**PROBLEM DETAILS**
Pick out each line in these entries that contains the string "Trade".

[Pixel coordinate grounding data]
▽
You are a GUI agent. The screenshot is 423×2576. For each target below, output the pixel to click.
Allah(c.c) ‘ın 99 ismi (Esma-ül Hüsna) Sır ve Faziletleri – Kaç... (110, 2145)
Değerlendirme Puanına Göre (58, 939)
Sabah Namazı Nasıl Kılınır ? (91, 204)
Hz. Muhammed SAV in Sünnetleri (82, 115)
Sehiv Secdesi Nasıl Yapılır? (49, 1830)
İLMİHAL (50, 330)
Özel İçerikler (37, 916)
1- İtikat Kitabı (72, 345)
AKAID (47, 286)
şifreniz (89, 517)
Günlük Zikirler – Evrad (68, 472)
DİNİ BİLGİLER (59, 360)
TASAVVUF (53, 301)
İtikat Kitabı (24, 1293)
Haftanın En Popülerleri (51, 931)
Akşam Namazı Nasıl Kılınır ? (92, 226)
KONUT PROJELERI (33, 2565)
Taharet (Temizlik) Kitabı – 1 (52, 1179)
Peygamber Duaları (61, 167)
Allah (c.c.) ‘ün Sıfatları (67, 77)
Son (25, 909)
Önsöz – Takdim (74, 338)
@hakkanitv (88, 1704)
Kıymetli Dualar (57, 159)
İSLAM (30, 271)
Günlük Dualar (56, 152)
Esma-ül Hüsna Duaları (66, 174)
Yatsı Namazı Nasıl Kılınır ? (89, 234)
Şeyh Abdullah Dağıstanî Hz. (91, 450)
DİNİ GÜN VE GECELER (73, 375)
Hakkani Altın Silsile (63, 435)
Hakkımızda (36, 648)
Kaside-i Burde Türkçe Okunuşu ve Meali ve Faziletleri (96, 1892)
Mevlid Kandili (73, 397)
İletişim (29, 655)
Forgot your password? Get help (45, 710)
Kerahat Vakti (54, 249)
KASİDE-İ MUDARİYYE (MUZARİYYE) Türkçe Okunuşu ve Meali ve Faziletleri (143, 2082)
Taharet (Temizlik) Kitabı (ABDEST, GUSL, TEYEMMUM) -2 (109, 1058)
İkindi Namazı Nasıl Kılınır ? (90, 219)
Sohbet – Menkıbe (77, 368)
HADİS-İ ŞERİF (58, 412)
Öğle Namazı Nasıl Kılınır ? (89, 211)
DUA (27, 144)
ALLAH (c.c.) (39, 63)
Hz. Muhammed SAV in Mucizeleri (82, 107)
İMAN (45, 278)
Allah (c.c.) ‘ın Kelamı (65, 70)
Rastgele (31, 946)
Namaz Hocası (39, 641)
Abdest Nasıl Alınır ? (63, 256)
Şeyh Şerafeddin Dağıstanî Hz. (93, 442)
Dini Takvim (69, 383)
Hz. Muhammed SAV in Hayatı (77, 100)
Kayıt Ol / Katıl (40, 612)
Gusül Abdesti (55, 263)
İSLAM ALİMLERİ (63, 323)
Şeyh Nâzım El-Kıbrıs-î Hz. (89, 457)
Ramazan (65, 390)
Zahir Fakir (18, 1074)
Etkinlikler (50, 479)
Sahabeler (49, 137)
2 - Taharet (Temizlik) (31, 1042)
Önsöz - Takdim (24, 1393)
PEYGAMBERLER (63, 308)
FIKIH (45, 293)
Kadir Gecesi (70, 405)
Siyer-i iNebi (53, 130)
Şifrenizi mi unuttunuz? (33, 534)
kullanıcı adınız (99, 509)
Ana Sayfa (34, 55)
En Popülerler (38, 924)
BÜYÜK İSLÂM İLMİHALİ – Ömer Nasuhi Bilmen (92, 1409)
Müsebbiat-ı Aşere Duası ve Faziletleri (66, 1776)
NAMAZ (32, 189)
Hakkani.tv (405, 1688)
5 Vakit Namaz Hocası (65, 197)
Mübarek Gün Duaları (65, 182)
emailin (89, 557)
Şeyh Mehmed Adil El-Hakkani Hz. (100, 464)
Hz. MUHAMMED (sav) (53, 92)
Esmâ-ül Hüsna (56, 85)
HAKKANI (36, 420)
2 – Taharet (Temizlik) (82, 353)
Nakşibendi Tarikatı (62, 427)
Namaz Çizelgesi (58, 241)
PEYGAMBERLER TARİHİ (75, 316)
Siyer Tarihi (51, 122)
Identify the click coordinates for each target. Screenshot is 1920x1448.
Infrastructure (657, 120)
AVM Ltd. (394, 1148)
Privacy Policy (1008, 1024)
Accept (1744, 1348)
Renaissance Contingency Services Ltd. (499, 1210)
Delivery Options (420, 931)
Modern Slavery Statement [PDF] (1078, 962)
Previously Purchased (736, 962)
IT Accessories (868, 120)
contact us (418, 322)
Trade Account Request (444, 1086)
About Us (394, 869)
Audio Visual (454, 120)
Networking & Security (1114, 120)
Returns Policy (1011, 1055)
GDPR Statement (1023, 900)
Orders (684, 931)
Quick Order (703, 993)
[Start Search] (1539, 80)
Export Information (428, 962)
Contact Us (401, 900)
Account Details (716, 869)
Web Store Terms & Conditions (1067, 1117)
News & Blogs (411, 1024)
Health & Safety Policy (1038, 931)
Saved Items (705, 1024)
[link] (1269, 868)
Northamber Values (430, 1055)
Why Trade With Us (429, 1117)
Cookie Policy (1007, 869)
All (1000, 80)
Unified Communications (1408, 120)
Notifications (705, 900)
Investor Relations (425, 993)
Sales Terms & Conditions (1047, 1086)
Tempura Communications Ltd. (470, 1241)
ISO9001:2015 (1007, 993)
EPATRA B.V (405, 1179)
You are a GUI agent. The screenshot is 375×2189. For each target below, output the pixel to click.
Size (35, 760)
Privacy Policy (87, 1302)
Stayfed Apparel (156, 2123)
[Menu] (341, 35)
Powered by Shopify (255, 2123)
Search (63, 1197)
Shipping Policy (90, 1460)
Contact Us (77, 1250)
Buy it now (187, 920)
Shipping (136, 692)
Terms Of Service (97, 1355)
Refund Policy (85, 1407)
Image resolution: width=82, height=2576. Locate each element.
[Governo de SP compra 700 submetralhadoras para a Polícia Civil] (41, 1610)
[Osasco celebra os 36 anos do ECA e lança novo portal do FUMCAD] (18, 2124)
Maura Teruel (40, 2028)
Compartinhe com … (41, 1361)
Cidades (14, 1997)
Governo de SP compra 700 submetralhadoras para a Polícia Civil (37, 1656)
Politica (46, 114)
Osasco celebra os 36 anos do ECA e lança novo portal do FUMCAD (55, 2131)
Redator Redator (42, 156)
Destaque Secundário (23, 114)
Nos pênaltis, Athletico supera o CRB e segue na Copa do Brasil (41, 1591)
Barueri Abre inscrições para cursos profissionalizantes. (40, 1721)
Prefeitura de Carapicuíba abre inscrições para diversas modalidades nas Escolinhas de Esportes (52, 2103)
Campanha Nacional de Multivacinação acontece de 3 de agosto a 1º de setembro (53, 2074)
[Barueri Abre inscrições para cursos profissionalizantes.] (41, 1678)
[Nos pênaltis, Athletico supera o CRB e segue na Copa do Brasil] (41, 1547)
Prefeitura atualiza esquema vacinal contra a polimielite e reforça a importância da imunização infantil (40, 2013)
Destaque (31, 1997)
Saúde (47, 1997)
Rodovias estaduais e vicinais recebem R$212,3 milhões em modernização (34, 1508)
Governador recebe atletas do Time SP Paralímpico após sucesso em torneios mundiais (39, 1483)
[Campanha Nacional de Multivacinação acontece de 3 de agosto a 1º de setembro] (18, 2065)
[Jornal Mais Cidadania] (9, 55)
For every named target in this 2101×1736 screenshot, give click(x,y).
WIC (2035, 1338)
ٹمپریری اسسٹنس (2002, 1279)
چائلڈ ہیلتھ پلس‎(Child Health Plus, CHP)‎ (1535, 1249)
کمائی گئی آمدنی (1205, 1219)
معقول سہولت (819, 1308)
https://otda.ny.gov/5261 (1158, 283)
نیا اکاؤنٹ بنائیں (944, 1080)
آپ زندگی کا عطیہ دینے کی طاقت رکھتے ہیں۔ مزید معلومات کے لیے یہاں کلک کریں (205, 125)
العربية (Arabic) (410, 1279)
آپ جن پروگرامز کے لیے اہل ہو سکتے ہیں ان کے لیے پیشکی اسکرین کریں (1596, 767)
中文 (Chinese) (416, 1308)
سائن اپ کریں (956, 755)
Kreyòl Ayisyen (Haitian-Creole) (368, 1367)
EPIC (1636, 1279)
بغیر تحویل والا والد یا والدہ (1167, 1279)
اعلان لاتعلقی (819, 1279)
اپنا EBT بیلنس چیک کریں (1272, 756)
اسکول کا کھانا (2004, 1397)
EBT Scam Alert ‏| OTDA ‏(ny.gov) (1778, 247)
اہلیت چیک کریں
△
**SOLUTION TO THIS EXERCISE**
Trade Account Request (444, 1086)
Why Trade With Us (429, 1117)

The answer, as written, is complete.